Despite the country’s old economy sector closing mixed, a few large capitalization high technology stocks, such as Hon Hai Precision Industry Co., the world’s largest contract electronics maker and also smartphone camera lens supplier Largan Precision Co., inched up, propping up the market in general, the dealers also added.
The index’s earlier gains were mainly a reflection of the record highs set by the S&P 500 index, the tech-heavy Nasdaq, and the Dow Jones Industrial Average as these US indices lean on US President Donald Trump’s grand plans for a tax cut, according to the same sources.
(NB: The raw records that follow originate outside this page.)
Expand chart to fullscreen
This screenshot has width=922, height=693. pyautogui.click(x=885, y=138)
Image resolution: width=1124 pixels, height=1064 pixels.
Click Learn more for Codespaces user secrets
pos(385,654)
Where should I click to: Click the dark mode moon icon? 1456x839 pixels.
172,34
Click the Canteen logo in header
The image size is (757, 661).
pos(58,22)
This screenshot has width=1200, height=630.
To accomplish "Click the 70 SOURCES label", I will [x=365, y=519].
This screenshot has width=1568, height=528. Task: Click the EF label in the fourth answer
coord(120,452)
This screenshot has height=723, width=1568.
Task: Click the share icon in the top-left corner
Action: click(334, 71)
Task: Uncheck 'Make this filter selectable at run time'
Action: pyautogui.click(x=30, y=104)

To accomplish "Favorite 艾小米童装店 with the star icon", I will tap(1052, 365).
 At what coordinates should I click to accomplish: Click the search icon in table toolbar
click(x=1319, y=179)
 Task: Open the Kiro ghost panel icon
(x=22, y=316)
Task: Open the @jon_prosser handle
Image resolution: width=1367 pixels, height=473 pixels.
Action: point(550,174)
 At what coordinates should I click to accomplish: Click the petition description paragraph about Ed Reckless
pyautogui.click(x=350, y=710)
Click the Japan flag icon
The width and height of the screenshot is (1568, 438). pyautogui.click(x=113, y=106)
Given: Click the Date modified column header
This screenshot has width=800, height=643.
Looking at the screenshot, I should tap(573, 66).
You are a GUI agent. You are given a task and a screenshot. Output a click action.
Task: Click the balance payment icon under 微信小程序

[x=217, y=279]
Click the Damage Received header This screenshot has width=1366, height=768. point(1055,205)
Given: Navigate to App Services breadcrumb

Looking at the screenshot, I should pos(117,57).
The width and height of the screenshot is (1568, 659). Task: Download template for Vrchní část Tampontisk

Inching its way to the 9,800 mark, a sellout broke in, only to push the index on a further rally and hit its intraday high just before the trading day ended.
The rally was also due to Taiwan gaining a little extra positivity regarding how its economy will fare over the next months of the fiscal year, consequently hoisting its growth projections for 2017 up. Taiwan also revised some of its growth figures per quarter as offshore demand for tech parts strengthen and domestic consumer spending improved, inducing recovery for the island’s economy.
However, economists warned the market of the fleeting nature that this rally might be after all, as the recent upturn was highly likely caused by the smartphone parts production.
The positivity on Taiwan’s growth outlook became evident despite looming market doubts about how international trade will fare as US President Donald Trump’s policies unfold.
Although a solidifying US economy is likely to help Taiwan as demand for its exports will also grow, it could also likely hurt the island’s growth as the US show a more protectionist stance on trade especially against mainland China.
Taiwan’s inflation forecast for 2017 was raised to 1.08%, from a previous view of 0.75% as updated by the Directorate General of Budget, Accounting and Statistics.